◆ What is required
A single number is the answer here: how many lines of the entries contain "agent"?

Stored data entries

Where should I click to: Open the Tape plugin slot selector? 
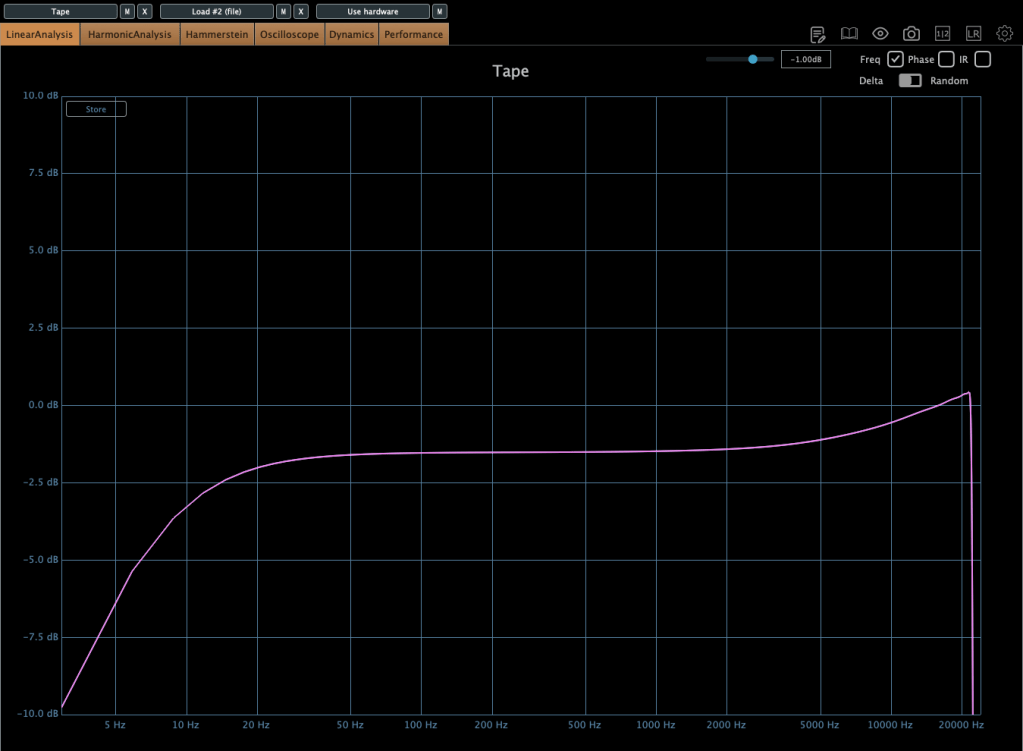tap(60, 12)
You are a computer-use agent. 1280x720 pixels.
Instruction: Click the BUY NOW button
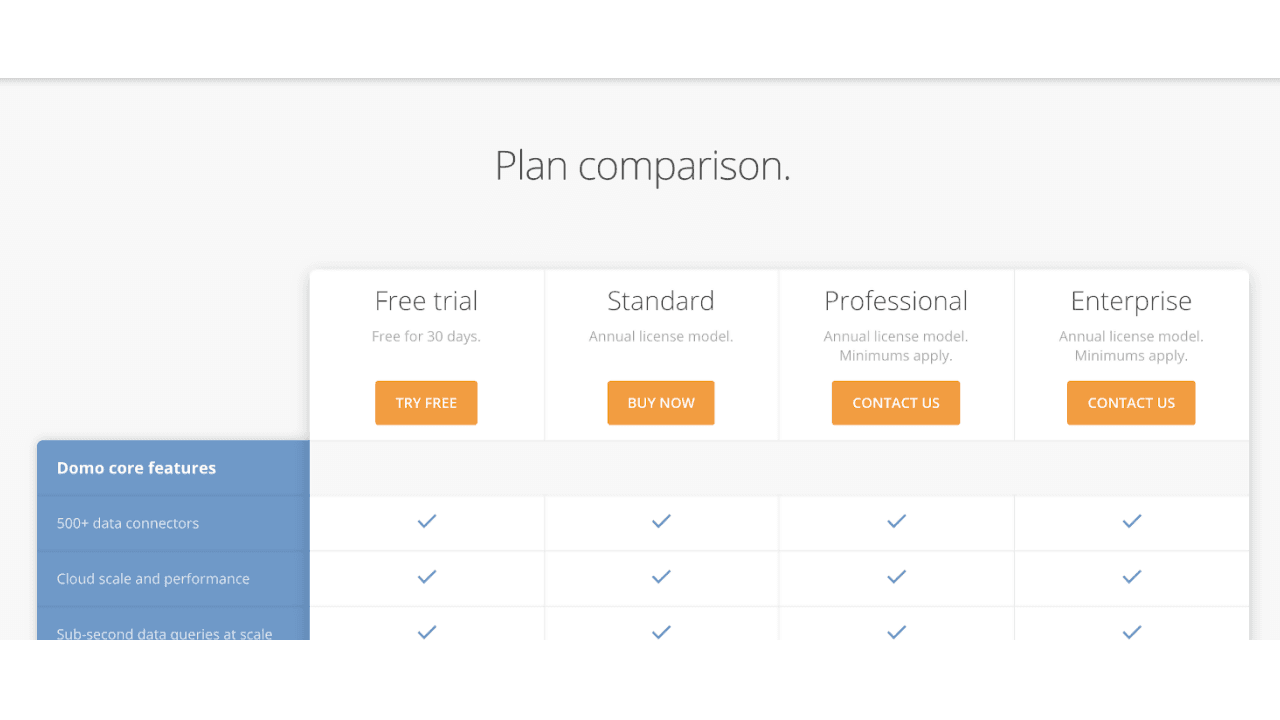click(x=661, y=403)
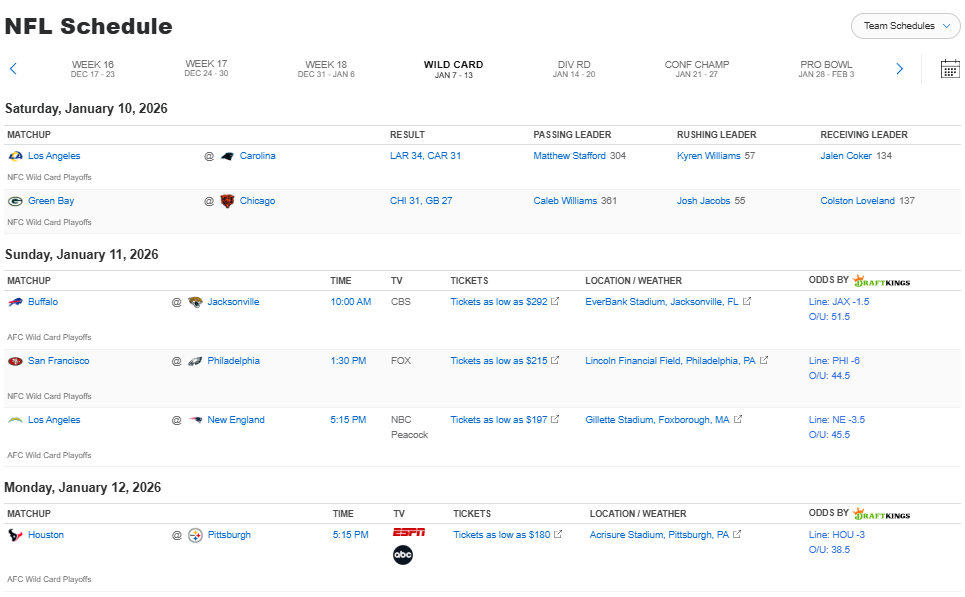Image resolution: width=965 pixels, height=597 pixels.
Task: Switch to the Div RD tab
Action: pyautogui.click(x=573, y=68)
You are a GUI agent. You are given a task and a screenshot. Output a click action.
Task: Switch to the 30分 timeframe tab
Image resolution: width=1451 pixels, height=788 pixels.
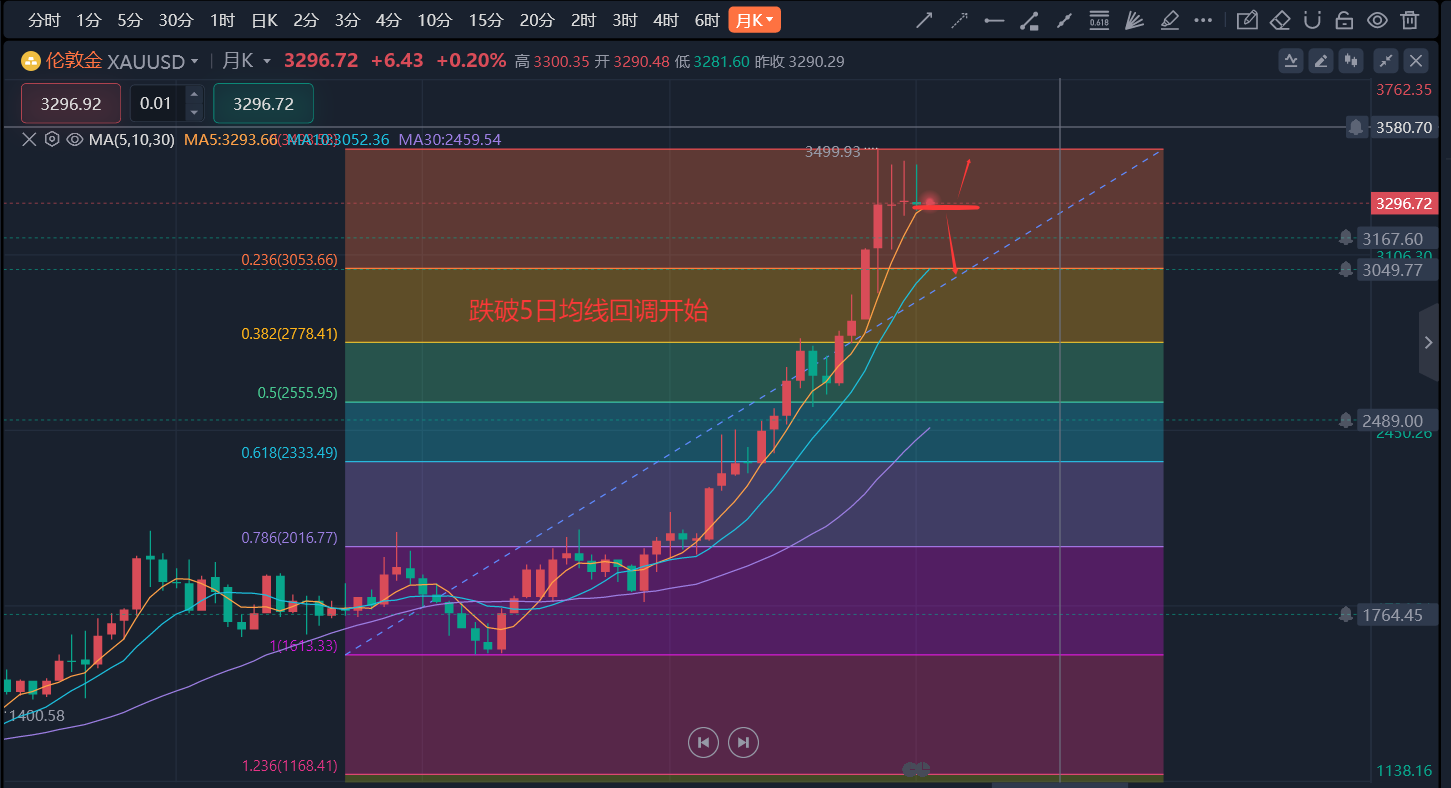coord(175,20)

◆ Task output
2